An important factor to remember when counselling patients in need of anti-HBV therapy is the likelihood of requirement for long-term therapy if nucleos(t)ide analogues are initiated. Currently there are no evidence-based recommendations regarding when to stop nucleos(t)ide analogue therapy should HBeAg seroconversion occur, although reports suggest that 6–12 months appears prudent. It is also worth bearing in mind that HBeAg loss, used as a measure of treatment success in many trials of nucleos(t)ide analogues is not as stringent an outcome as HBeAg seroconversion, which requires not only HBeAg loss but also development of the antibody to HBe. Although add-on use of nucleos(t)ide analogues may be necessary and beneficial in patients in whom the nucleos(t)ide analogue-resistant virus has developed, some experts suggest that de novo use of nucleos(t)ide analogues in combination should be used. A study by Yim et al. (27) found that mutations conferring resistance to multiple antiviral agents colocate on the same viral genome, suggesting that combination therapy directed against mutants resistant to each treatment may not be adequate in suppressing multidrug-resistant HBV; they conclude that de novo combination therapy may be required to prevent the emergence of multidrug-resistant mutants. Combination therapy with two nucleos(t)ide analogue drugs (lamivudine and tenofovir) has been suggested and has been shown to decrease the risk of resistance to lamivudine (28). The choice of combination will be important; for example, a Phase II study of lamivudine in combination with telbivudine showed that the combination was less effective than lamivudine alone, suggesting an antagonistic effect (29). Further studies are required to elucidate the long-term effects of resistance development (30).
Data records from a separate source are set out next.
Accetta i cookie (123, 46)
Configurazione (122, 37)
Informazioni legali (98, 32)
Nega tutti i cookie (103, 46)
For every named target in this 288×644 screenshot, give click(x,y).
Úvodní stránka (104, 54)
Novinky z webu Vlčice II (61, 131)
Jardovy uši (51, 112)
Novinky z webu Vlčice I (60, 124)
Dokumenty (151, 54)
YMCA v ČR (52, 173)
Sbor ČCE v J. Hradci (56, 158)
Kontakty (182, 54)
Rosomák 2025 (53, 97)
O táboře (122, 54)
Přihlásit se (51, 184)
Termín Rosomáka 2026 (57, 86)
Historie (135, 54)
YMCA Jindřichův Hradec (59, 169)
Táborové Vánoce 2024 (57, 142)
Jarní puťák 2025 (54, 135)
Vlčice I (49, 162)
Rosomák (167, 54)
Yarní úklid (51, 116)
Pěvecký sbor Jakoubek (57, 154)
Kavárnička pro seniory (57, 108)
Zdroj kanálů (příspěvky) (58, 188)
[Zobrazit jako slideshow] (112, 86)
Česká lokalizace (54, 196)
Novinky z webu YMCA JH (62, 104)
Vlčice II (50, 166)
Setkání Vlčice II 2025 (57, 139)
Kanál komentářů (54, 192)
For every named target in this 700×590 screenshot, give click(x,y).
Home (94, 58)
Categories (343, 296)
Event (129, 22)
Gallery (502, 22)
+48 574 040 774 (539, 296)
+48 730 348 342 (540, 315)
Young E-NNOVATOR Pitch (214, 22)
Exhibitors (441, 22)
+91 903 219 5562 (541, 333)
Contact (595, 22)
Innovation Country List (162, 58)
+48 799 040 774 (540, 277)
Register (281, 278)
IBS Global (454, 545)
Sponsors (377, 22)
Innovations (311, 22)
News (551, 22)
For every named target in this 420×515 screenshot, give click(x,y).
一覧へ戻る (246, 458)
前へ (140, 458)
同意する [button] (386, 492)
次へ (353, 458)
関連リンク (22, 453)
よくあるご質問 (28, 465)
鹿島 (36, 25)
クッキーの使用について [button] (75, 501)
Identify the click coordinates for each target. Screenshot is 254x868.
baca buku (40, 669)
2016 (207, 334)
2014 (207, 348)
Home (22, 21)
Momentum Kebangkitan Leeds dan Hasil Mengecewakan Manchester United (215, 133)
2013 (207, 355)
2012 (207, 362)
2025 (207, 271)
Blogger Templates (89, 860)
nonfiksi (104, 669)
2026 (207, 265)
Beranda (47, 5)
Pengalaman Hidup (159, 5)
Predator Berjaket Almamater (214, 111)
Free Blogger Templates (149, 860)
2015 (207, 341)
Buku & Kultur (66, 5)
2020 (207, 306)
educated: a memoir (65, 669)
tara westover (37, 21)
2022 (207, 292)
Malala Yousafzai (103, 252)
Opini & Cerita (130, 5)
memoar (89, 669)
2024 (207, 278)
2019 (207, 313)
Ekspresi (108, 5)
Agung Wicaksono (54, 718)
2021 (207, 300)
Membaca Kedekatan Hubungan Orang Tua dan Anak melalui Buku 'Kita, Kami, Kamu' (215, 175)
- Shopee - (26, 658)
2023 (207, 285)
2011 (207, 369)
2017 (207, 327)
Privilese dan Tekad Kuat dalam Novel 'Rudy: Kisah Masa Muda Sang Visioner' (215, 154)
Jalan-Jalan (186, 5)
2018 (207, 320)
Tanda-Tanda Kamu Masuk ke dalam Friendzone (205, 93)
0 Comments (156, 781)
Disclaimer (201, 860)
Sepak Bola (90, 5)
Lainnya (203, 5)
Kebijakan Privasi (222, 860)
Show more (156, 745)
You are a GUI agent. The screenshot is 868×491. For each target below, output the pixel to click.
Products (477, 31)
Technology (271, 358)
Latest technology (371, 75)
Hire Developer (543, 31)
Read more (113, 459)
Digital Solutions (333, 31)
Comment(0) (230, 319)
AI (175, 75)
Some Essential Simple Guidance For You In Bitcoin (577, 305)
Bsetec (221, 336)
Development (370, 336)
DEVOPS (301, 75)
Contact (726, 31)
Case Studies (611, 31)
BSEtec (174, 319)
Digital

In conclusion, a unified treatment strategy for the management of patients with CHB in order to make the best possible use of the resources currently available is required. Education, both of physicians and patients, is a key factor in combating CHB. Effective treatments for the management of CHB are available; the basic algorithm for their use suggested here should be regarded as an initial framework for further development.